**Exercise task**
Arrange every line of the listing below as a numbered list, omitting blank lines and the pictures.

Extracted data entries:
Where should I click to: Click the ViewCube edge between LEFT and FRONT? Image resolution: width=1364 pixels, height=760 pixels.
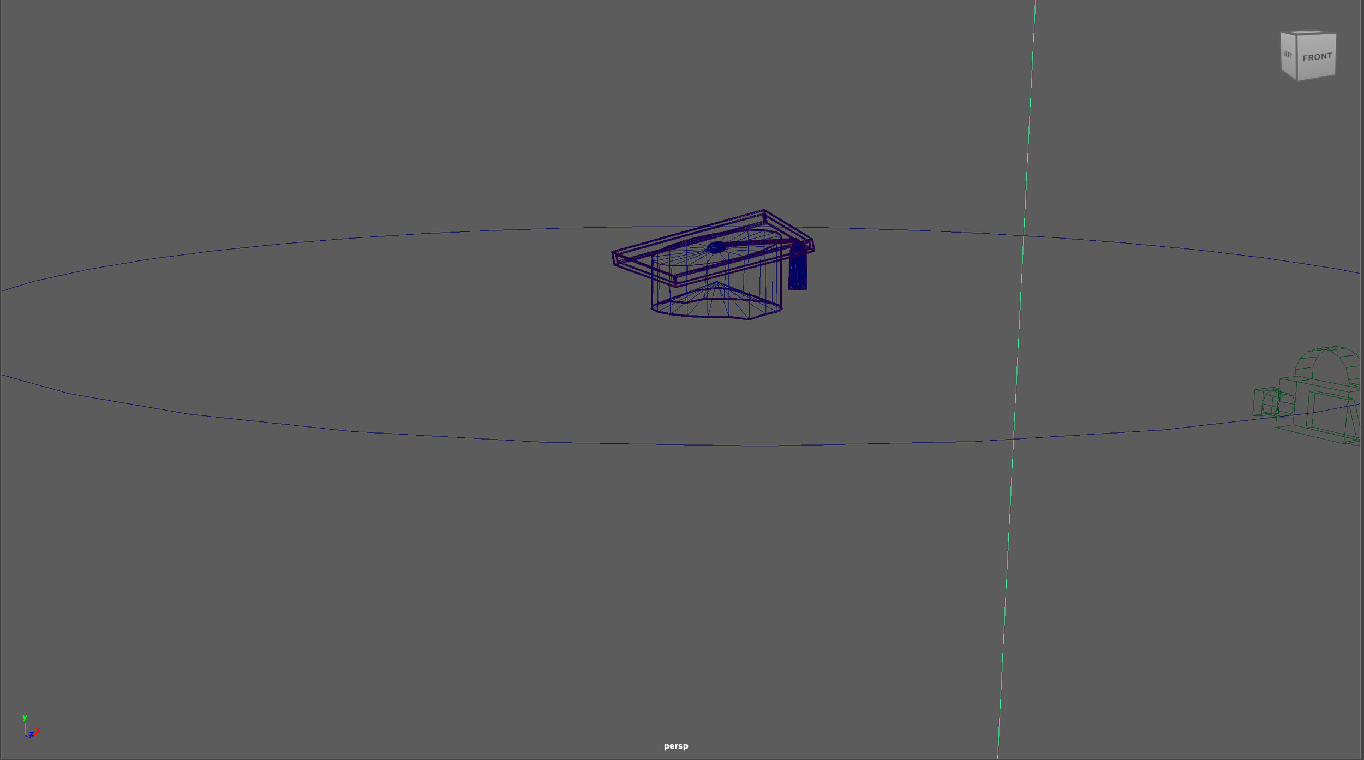tap(1297, 57)
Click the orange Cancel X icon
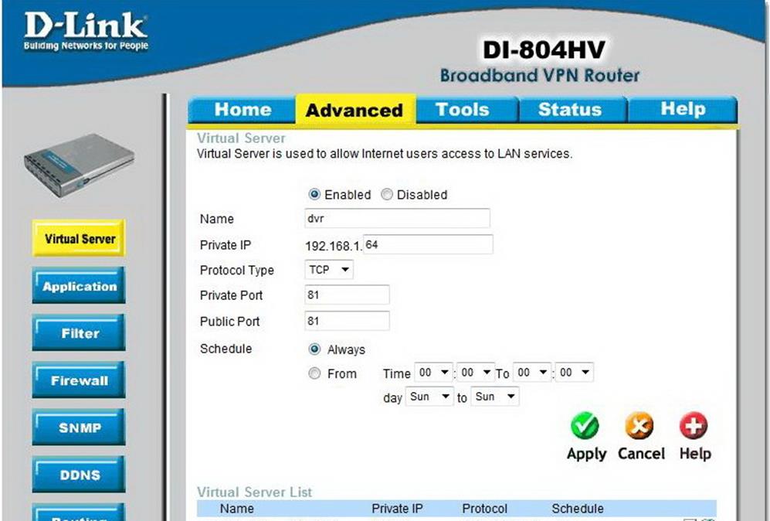This screenshot has height=521, width=770. (639, 426)
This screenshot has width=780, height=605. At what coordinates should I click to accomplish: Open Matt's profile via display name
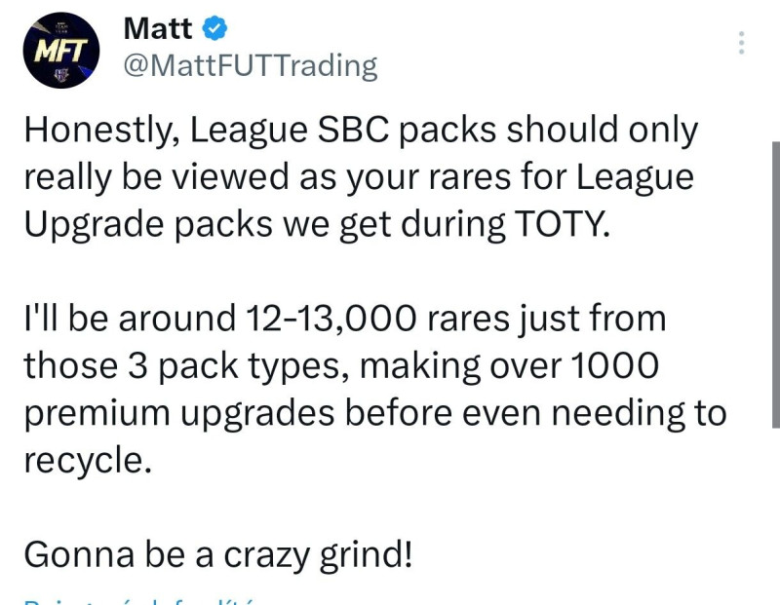tap(158, 29)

**Response**
1. Where should I click to: Click the ViewCube edge between LEFT and FRONT? Image resolution: width=1364 pixels, height=760 pixels.
2. tap(1297, 57)
3. Click the orange Cancel X icon
4. This screenshot has height=521, width=770. (639, 426)
5. This screenshot has width=780, height=605. At what coordinates should I click to accomplish: Open Matt's profile via display name
6. tap(158, 29)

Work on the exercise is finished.